Fais ce que doit, advienne que pourra

Карьера   |   English   |   Разное   |   Интересы   |   Публикации

В.П.Даниленко

Неприкаянный человек

в русской классической литературе

(предисловие к ненаписанной книге)

Вестник факультета филологии и журналистики ИГУ,

2002, вып.1

Русская литература родилась не от радостного творческого избытка, а от муки и страдальческой судьбы человека и народа, от искания всечеловеческого спасения.

Н.А.Бердяев

Какого человека мы называем неприкаянным? Человека, не находящего своего подлинного места в жизни. Это не значит, что он безработный или, как говорили в былые времена, «лишний». Он может оказаться и безработным, и ощущать себя лишним в этом лучшем из миров, но он может быть внешне и вполне благополучны человеком - быть, например, всемирно известным ученым или гениальным писателем. Не во внешнем благополучии или неблагополучии здесь в конечном счете дело! Неблагополучие неприкаянного человека сидит внутри его души!

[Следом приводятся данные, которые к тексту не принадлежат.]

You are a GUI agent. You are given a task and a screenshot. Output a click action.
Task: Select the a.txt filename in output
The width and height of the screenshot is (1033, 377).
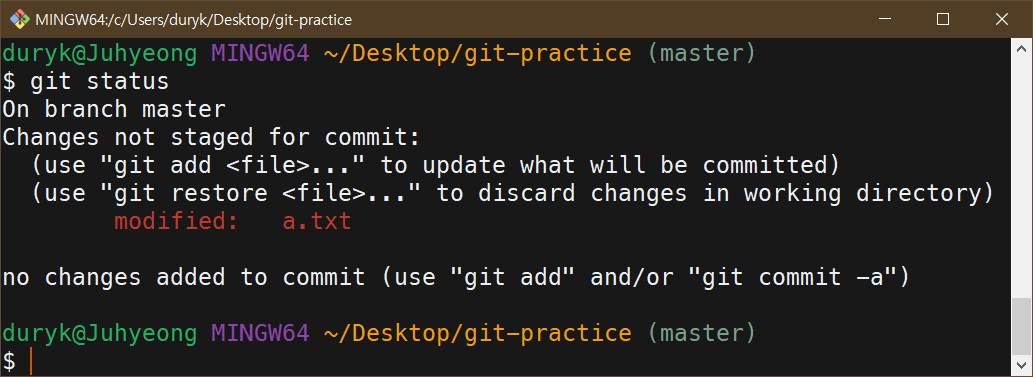(317, 221)
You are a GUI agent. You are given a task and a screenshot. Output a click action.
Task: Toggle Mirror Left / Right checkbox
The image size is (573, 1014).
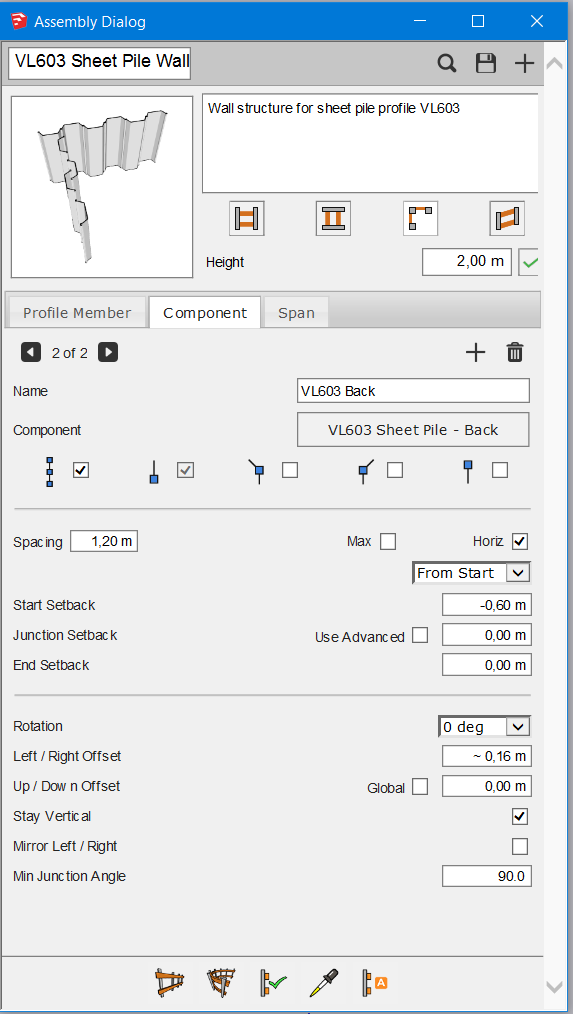coord(520,846)
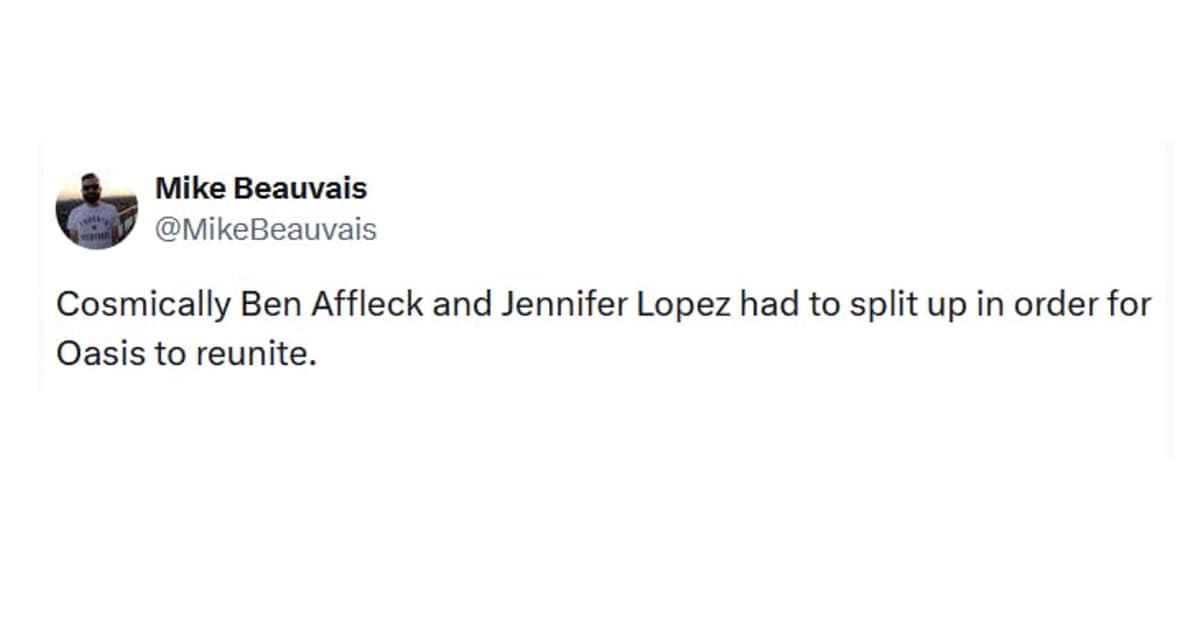1200x628 pixels.
Task: Click the word "Cosmically" in the tweet
Action: coord(142,305)
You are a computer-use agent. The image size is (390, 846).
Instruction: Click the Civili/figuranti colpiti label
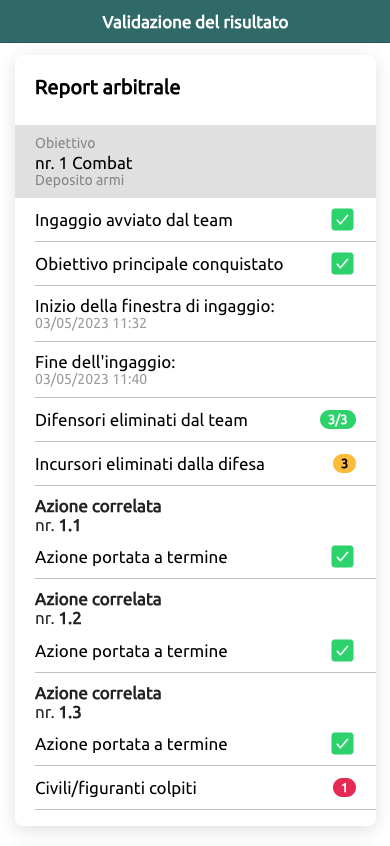[115, 789]
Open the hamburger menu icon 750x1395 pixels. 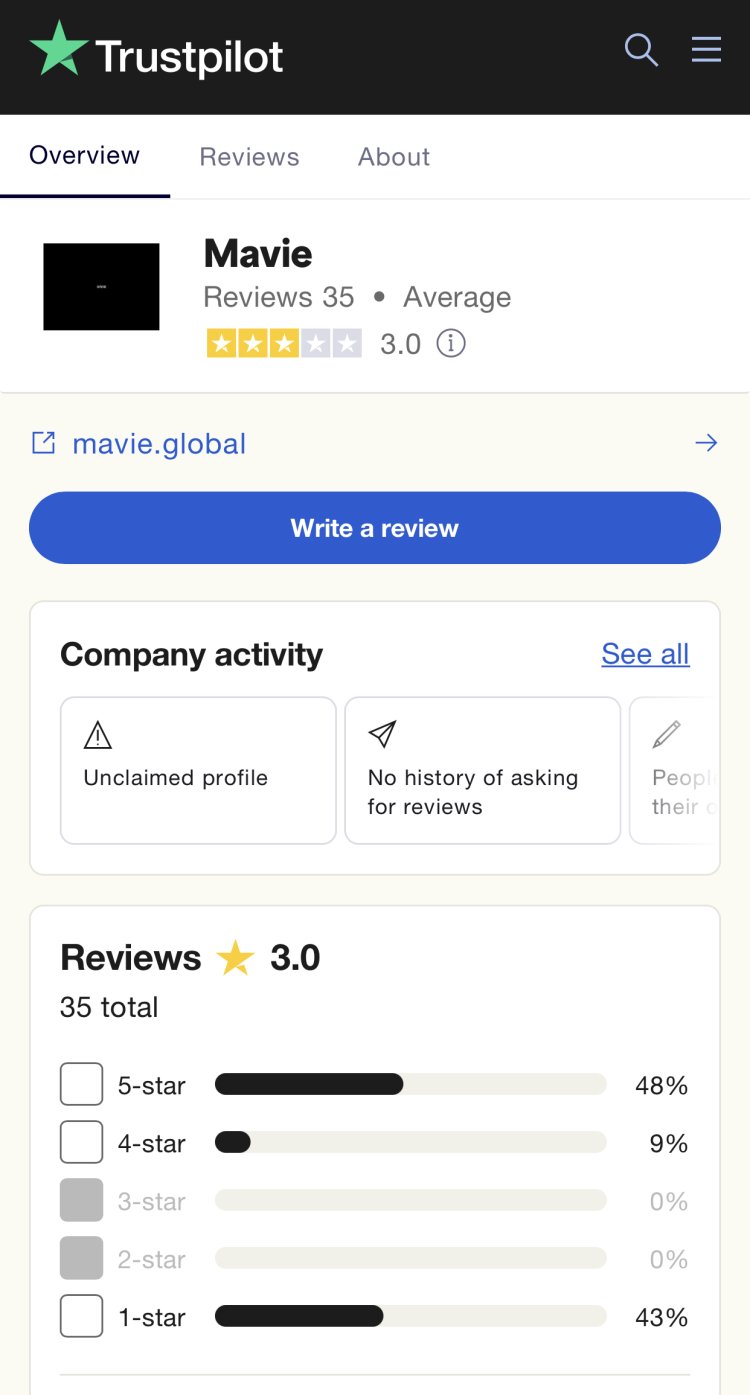(706, 49)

Неприкаянный человек ищет, но не находит высокого смысла своей (по меньшей мере) жизни, а чаще всего и смысла человеческой жизни вообще. Он в этом, конечно, постоянно сомневается, но вместе с тем и постоянно подозревает, что наша жизнь - по большому счету - «пустая и глупая шутка» (М.Лермонтов). Человек поскромнее может уточнить: не о жизни вообще идет речь, а только о моей личной. Личность же помасштабнее может замахнуться и на жизнь человеческую вообще. Вот, например, от каких слов А.И.Герцена, по свидетельству Н.Н.Гусева, прослезился Лев Толстой, уподобив их «брильянту»:

«Наша жизнь - постоянно бегство от себя, точно угрызения совести преследуют и пугают нас. Как только человек становится на свои ноги, он начинает кричать, чтобы не слыхать речей, раздающихся внутри. Ему грустно - он бежит рассеяться; ему нечего делать - он выдумывает себе занятие; от ненависти к одиночеству он дружится со всеми, все читает, интересуется чужими делами, женится на скорую руку. Кому и эта жизнь не удалась, тот напивается всем на свете: вином, нумизматикой, картами, скачками, женщинами, благодеяниями, ударяется в мистицизм, идет в иезуиты, налагает на себя чудовищные труды, и они ему все-таки легче кажутся, чем какая-то угрожающая, дремлющая внутри его. В этой боязни исследовать, чтобы не увидать вздор исследуемого, в этом искусственном недосуге, в этих поддельных несчастиях, усложняя каждый шаг вымышленными путами, мы проходим по жизни спросонья и умираем в чаду нелепостей и пустяков, не пришедши в себя» (Л.Н.Толстой в воспоминаниях современников. - Т.2.- М., 1960.-С. 323).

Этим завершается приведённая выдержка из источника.